Work to complete. Reproduce every one of the rows below word for word.

····················

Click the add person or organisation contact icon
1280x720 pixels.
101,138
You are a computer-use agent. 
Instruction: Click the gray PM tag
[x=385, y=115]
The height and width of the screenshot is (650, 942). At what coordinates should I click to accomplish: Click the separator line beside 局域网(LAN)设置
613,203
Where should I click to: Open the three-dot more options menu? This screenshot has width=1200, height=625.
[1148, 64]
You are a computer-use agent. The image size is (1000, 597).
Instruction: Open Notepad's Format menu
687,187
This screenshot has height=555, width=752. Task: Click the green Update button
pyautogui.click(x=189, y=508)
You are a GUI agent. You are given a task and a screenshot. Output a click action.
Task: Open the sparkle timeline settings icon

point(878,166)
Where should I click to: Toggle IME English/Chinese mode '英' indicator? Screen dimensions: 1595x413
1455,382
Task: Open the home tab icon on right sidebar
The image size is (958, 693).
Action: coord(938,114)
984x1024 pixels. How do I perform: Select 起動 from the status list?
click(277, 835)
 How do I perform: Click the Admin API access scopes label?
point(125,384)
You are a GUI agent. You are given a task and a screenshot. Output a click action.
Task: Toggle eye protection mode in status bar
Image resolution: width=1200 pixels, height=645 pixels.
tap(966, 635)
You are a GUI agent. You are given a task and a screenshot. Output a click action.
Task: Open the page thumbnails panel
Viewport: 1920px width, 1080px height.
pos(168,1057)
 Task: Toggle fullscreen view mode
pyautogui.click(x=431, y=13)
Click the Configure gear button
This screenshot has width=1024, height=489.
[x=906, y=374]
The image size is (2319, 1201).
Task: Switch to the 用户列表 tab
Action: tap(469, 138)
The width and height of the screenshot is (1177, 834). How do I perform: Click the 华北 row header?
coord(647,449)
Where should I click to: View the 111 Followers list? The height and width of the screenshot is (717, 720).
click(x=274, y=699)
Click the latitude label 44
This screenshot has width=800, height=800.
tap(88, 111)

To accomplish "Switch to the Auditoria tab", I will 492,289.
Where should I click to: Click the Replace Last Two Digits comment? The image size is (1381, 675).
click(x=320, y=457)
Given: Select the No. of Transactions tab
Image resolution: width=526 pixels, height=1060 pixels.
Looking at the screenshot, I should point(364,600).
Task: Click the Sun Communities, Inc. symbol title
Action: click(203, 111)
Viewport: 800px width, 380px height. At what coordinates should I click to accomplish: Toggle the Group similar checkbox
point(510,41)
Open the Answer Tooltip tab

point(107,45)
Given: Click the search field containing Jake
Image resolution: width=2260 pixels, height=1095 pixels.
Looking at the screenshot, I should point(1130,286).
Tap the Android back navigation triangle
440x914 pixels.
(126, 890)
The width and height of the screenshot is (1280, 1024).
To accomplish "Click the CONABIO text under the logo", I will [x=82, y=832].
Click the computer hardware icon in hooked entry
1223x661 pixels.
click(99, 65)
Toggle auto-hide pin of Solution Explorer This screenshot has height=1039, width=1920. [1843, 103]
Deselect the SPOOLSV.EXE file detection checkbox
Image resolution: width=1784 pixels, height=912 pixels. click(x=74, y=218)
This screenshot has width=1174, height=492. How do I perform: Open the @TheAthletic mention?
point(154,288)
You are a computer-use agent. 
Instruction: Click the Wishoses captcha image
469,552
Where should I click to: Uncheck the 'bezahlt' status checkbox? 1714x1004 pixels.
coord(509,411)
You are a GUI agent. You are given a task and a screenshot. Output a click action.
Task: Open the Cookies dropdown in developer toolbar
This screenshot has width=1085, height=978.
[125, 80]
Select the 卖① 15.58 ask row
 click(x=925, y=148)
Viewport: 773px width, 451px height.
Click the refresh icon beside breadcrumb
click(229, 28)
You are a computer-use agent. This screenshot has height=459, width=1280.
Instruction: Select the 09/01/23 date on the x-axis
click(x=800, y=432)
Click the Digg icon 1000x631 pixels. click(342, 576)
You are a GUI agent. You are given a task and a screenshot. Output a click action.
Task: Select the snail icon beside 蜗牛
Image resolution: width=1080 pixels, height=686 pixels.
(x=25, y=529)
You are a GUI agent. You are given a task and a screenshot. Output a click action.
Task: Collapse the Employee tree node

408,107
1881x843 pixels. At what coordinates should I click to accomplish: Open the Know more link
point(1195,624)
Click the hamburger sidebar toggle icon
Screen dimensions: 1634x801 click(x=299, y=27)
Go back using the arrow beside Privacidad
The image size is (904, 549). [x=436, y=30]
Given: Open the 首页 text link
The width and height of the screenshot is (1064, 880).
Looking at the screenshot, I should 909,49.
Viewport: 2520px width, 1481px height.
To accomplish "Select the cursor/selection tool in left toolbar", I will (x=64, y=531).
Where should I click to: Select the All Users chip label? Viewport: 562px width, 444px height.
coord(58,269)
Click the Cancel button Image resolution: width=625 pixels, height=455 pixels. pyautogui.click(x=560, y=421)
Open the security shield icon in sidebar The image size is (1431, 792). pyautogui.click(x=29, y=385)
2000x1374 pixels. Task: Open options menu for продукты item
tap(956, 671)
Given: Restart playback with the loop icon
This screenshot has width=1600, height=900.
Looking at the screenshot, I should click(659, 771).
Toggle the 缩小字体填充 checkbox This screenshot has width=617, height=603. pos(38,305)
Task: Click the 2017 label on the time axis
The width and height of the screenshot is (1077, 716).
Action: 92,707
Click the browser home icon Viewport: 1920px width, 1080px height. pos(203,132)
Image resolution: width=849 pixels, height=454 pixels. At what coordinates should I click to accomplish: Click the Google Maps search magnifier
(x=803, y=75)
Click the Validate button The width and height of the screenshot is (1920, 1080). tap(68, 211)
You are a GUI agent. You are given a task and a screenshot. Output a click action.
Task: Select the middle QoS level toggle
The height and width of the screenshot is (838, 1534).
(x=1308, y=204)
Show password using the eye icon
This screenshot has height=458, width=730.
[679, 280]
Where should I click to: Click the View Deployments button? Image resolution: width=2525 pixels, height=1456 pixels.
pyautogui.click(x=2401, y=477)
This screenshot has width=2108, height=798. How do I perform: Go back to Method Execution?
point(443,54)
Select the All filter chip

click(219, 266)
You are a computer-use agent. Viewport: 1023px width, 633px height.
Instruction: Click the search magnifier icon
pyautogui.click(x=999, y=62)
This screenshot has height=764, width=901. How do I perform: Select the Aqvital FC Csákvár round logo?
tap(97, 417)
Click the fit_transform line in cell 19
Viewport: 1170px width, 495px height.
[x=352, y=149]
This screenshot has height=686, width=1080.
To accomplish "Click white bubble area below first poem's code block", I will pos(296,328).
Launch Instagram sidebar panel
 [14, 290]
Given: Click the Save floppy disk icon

····················

The result.
Click the add person or organisation contact icon
1280x720 pixels.
101,138
You are a computer-use agent. 
Instruction: Click the gray PM tag
[x=385, y=115]
The height and width of the screenshot is (650, 942). At what coordinates should I click to accomplish: Click the separator line beside 局域网(LAN)设置
613,203
Where should I click to: Open the three-dot more options menu? This screenshot has width=1200, height=625.
[1148, 64]
You are a computer-use agent. The image size is (1000, 597).
Instruction: Open Notepad's Format menu
687,187
This screenshot has height=555, width=752. Task: Click the green Update button
pyautogui.click(x=189, y=508)
You are a GUI agent. You are given a task and a screenshot. Output a click action.
Task: Open the sparkle timeline settings icon

point(878,166)
Where should I click to: Toggle IME English/Chinese mode '英' indicator? Screen dimensions: 1595x413
1455,382
Task: Open the home tab icon on right sidebar
The image size is (958, 693).
Action: coord(938,114)
984x1024 pixels. How do I perform: Select 起動 from the status list?
click(277, 835)
 How do I perform: Click the Admin API access scopes label?
point(125,384)
You are a GUI agent. You are given a task and a screenshot. Output a click action.
Task: Toggle eye protection mode in status bar
Image resolution: width=1200 pixels, height=645 pixels.
tap(966, 635)
You are a GUI agent. You are given a task and a screenshot. Output a click action.
Task: Open the page thumbnails panel
Viewport: 1920px width, 1080px height.
pos(168,1057)
 Task: Toggle fullscreen view mode
pyautogui.click(x=431, y=13)
Click the Configure gear button
This screenshot has width=1024, height=489.
[x=906, y=374]
The image size is (2319, 1201).
Task: Switch to the 用户列表 tab
Action: tap(469, 138)
The width and height of the screenshot is (1177, 834). How do I perform: Click the 华北 row header?
coord(647,449)
Where should I click to: View the 111 Followers list? The height and width of the screenshot is (717, 720).
click(x=274, y=699)
Click the latitude label 44
This screenshot has width=800, height=800.
tap(88, 111)

To accomplish "Switch to the Auditoria tab", I will 492,289.
Where should I click to: Click the Replace Last Two Digits comment? The image size is (1381, 675).
click(x=320, y=457)
Given: Select the No. of Transactions tab
Image resolution: width=526 pixels, height=1060 pixels.
Looking at the screenshot, I should point(364,600).
Task: Click the Sun Communities, Inc. symbol title
Action: click(203, 111)
Viewport: 800px width, 380px height. At what coordinates should I click to accomplish: Toggle the Group similar checkbox
point(510,41)
Open the Answer Tooltip tab

point(107,45)
Given: Click the search field containing Jake
Image resolution: width=2260 pixels, height=1095 pixels.
Looking at the screenshot, I should point(1130,286).
Tap the Android back navigation triangle
440x914 pixels.
(126, 890)
The width and height of the screenshot is (1280, 1024).
To accomplish "Click the CONABIO text under the logo", I will [x=82, y=832].
Click the computer hardware icon in hooked entry
1223x661 pixels.
click(99, 65)
Toggle auto-hide pin of Solution Explorer This screenshot has height=1039, width=1920. [1843, 103]
Deselect the SPOOLSV.EXE file detection checkbox
Image resolution: width=1784 pixels, height=912 pixels. click(x=74, y=218)
This screenshot has width=1174, height=492. How do I perform: Open the @TheAthletic mention?
point(154,288)
You are a computer-use agent. 
Instruction: Click the Wishoses captcha image
469,552
Where should I click to: Uncheck the 'bezahlt' status checkbox? 1714x1004 pixels.
coord(509,411)
You are a GUI agent. You are given a task and a screenshot. Output a click action.
Task: Open the Cookies dropdown in developer toolbar
This screenshot has width=1085, height=978.
[125, 80]
Select the 卖① 15.58 ask row
 click(x=925, y=148)
Viewport: 773px width, 451px height.
Click the refresh icon beside breadcrumb
click(229, 28)
You are a computer-use agent. This screenshot has height=459, width=1280.
Instruction: Select the 09/01/23 date on the x-axis
click(x=800, y=432)
Click the Digg icon 1000x631 pixels. click(342, 576)
You are a GUI agent. You are given a task and a screenshot. Output a click action.
Task: Select the snail icon beside 蜗牛
Image resolution: width=1080 pixels, height=686 pixels.
(x=25, y=529)
You are a GUI agent. You are given a task and a screenshot. Output a click action.
Task: Collapse the Employee tree node

408,107
1881x843 pixels. At what coordinates should I click to accomplish: Open the Know more link
point(1195,624)
Click the hamburger sidebar toggle icon
Screen dimensions: 1634x801 click(x=299, y=27)
Go back using the arrow beside Privacidad
The image size is (904, 549). [x=436, y=30]
Given: Open the 首页 text link
The width and height of the screenshot is (1064, 880).
Looking at the screenshot, I should 909,49.
Viewport: 2520px width, 1481px height.
To accomplish "Select the cursor/selection tool in left toolbar", I will (x=64, y=531).
Where should I click to: Select the All Users chip label? Viewport: 562px width, 444px height.
coord(58,269)
Click the Cancel button Image resolution: width=625 pixels, height=455 pixels. pyautogui.click(x=560, y=421)
Open the security shield icon in sidebar The image size is (1431, 792). pyautogui.click(x=29, y=385)
2000x1374 pixels. Task: Open options menu for продукты item
tap(956, 671)
Given: Restart playback with the loop icon
This screenshot has width=1600, height=900.
Looking at the screenshot, I should click(659, 771).
Toggle the 缩小字体填充 checkbox This screenshot has width=617, height=603. pos(38,305)
Task: Click the 2017 label on the time axis
The width and height of the screenshot is (1077, 716).
Action: 92,707
Click the browser home icon Viewport: 1920px width, 1080px height. pos(203,132)
Image resolution: width=849 pixels, height=454 pixels. At what coordinates should I click to accomplish: Click the Google Maps search magnifier
(x=803, y=75)
Click the Validate button The width and height of the screenshot is (1920, 1080). tap(68, 211)
You are a GUI agent. You are given a task and a screenshot. Output a click action.
Task: Select the middle QoS level toggle
The height and width of the screenshot is (838, 1534).
(x=1308, y=204)
Show password using the eye icon
This screenshot has height=458, width=730.
[679, 280]
Where should I click to: Click the View Deployments button? Image resolution: width=2525 pixels, height=1456 pixels.
pyautogui.click(x=2401, y=477)
This screenshot has width=2108, height=798. How do I perform: Go back to Method Execution?
point(443,54)
Select the All filter chip

click(219, 266)
You are a computer-use agent. Viewport: 1023px width, 633px height.
Instruction: Click the search magnifier icon
pyautogui.click(x=999, y=62)
This screenshot has height=764, width=901. How do I perform: Select the Aqvital FC Csákvár round logo?
tap(97, 417)
Click the fit_transform line in cell 19
Viewport: 1170px width, 495px height.
[x=352, y=149]
This screenshot has height=686, width=1080.
To accomplish "Click white bubble area below first poem's code block", I will pos(296,328).
Launch Instagram sidebar panel
 [14, 290]
Given: Click the Save floppy disk icon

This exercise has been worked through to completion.